Termini Imerese, Venturi rilancia l’offerta
di Giuseppe Bellia

Continua il pressing dell’assessore regionale all’Industria sul futuro produttivo del sito industriale palermitano. La Regione non demorde e “mette sul piatto” 350 mln di euro in ricerca ed infrastrutture

Tags: Termini Imerese, Fiat, Lavoro



PALERMO - “Noi non abbiamo bisogno di un investimento che salvi solamente 1.500 o 2.000 posti di lavoro, noi abbiamo bisogno di investimenti che creino attività per i prossimi 30 anni, abbiamo bisogno di una Sicilia che produca piuttosto che consumi”.

La Regione siciliana, per bocca dell’assessore all’Industria Marco Venturi rilancia il sito industriale di Termini Imerese mettendo “sul piatto” un investimento di 350 mln di euro destinato alle infrastrutture e alla ricerca. Il “corteggiamento” della Regione siciliana non ha ancora sortito alcuno effetto sul piano della ridefizionione del piano industriale da parte di Fiat che prevede allo stato attuale la dismissione del sito.
Il gruppo Fiat non commenta l’uscita di Venturi, mantenendo un silenzio interlocutorio che lascia spazi a qualunque ipotesi per il futuro.

La Fiat non ha più parlato, dopo le dichiarazioni fatte a Palazzo Chigi da Stefano Marchionne quando, confermando il proseguimento della produzione della Lancia Ypsilon al 2011, dichiarò che il sito di Termini Imerese non era competitivo per la produzione automobilistica.
La Regione punta un’inversione di rotta proprio sul punto debole del sito industriale palermitano, cioè la mancanza di competitività, poiché proprio sulla riqualificazione del sito “si gioca la partita industriale” sul futuro produttivo di Termini Imerese.
Dal fronte sindacale, si paventano altre ipotesi.

Giovanna Marano della Fiom-Cgil pensa a un rilancio del sito palermitano in relazione a degli incentivi governativi.
“Sarrebbe bene che il governo facesse chiarezza poiché gli incentivi per produrre  auto altrove non servono.
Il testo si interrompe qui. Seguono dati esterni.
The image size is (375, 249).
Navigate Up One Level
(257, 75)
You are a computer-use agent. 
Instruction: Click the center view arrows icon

Serve invece, aprire una discussione vera sul piano industriale e mettere nelle condizione Fiat, di aumentare il numero di produzione di auto a partire dal mantenimento di Termini”.
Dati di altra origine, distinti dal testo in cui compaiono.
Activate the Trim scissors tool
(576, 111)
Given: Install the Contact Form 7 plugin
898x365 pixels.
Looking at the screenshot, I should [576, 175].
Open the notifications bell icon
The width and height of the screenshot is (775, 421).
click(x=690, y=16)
Per la Fiom- Cgil, il futuro della produzione industriale di auto di Termini, passerebbe attraverso un intervento del goveno Berlusconi finalizzato al rilancio complessivo del settore auto, con la riattivazione degli incentivi.
Sul futuro di Termini Imerese, alcune indiscrezioni di stampa avrebbero ipotizzato una riconversione industriale.
Il sito diventerebbe, secondo queste voci , addiritura una delle centrali nucleari di cui si doterebbe l’Italia, per contrastare il fabbisogno energetico.
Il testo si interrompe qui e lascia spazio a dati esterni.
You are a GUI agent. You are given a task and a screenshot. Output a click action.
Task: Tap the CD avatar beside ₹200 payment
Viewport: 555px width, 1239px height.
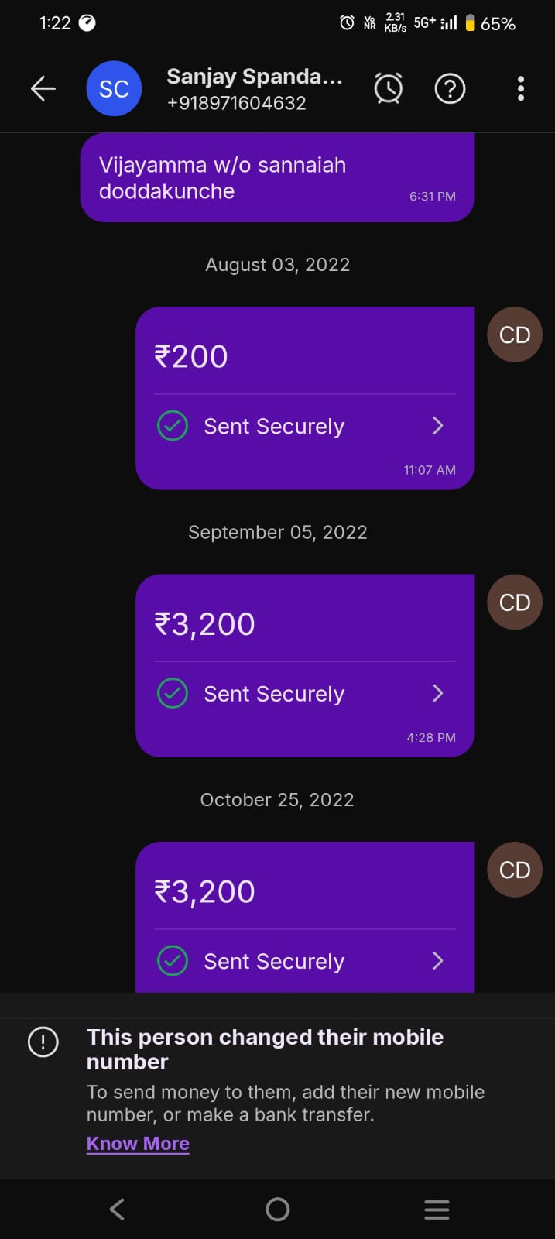click(515, 335)

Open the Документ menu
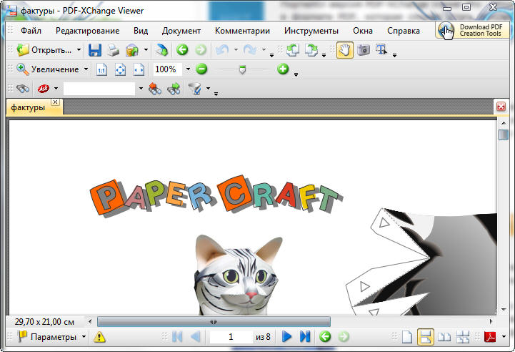click(181, 31)
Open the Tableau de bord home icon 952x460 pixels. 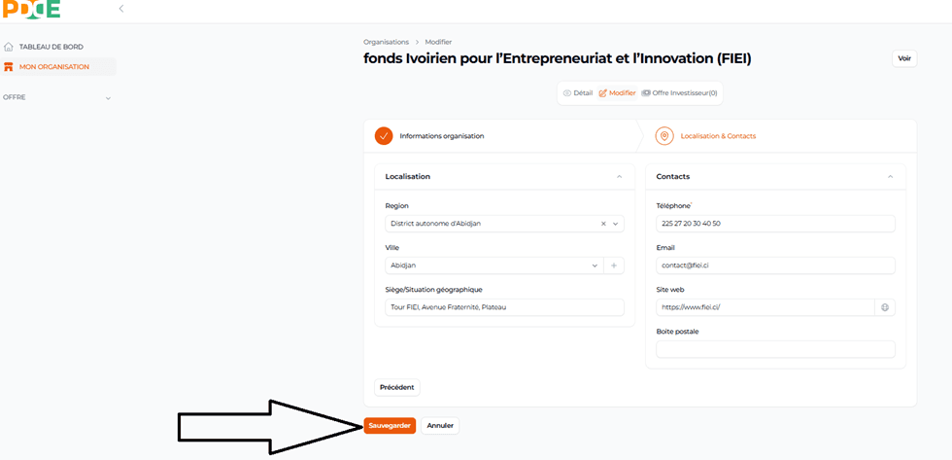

Su quest’ipotesi, poco tempo fa, si era pronunciato lo stesso governo Lombardo con una posizione possibilista. Nell’ambito del settore energetico, l’esecutivo regionale ha sempre affrontato le varie questioni (come nel caso dei rigassificatori) secondo lo slogan “convenienza e sicurezza”, che rappresenta la linea d’indirizzo nel comparto che è stata mantenuta sia dal primo governo Lombardo ( all’Industria c’era Pippo Gianni) sia da quello vigente. Ipotesi produttive a parte, un dato di fatto è certo. Lombardo non intende lasciare che il sito di Termini Imerese cessi a partire dal 2011. Non è in gioco solo il destino lavorativo di migliaia di lavoratori che diversamente sarebbe segnato, bensì la stessa credibilità della giunta del presidente della Regione siciliana.
 

 
Vertenza sindacale. Sino al 4 ottobre prevista la cassa integrazione
 
PALERMO - Mentre  s’infuoca il dibattito sul futuro di Termini Imerese, confronto che coinvolge il governo regionale Lombardo, le confederazioni sindacali e i lavoratori, il sito industriale  continua a riempire le pagine sindacali delle testate, per la questione “bollente” riguardante la cassa integrazione dei lavoratori.
La Fiat in una nota attribuì “alla difficile congiuntura economica internazionale e alle relative ricadute sui mercati” l’adozione di questa scelta.
Come da cronoprogramma aziendale, dal 21 settembre è entrato a regime un nuovo periodo di cassa integrazione , che secondo le previsioni durerà fino al 4 ottobre.
Questa non ha mutato la strategia di Fiat a breve - medio periodo, in quanto l’azienda torinese continuerà a produrre la Lancia Ypsilon sino al 2011 come indicato da Stafano
La grave situazione d’incertezza in cui versa lo stabilimento di Termini Imerese porta le associazioni sindacali territoriali di Fiom, Fim e Uilm ad annunciare scioperi e manifestazioni di protesta.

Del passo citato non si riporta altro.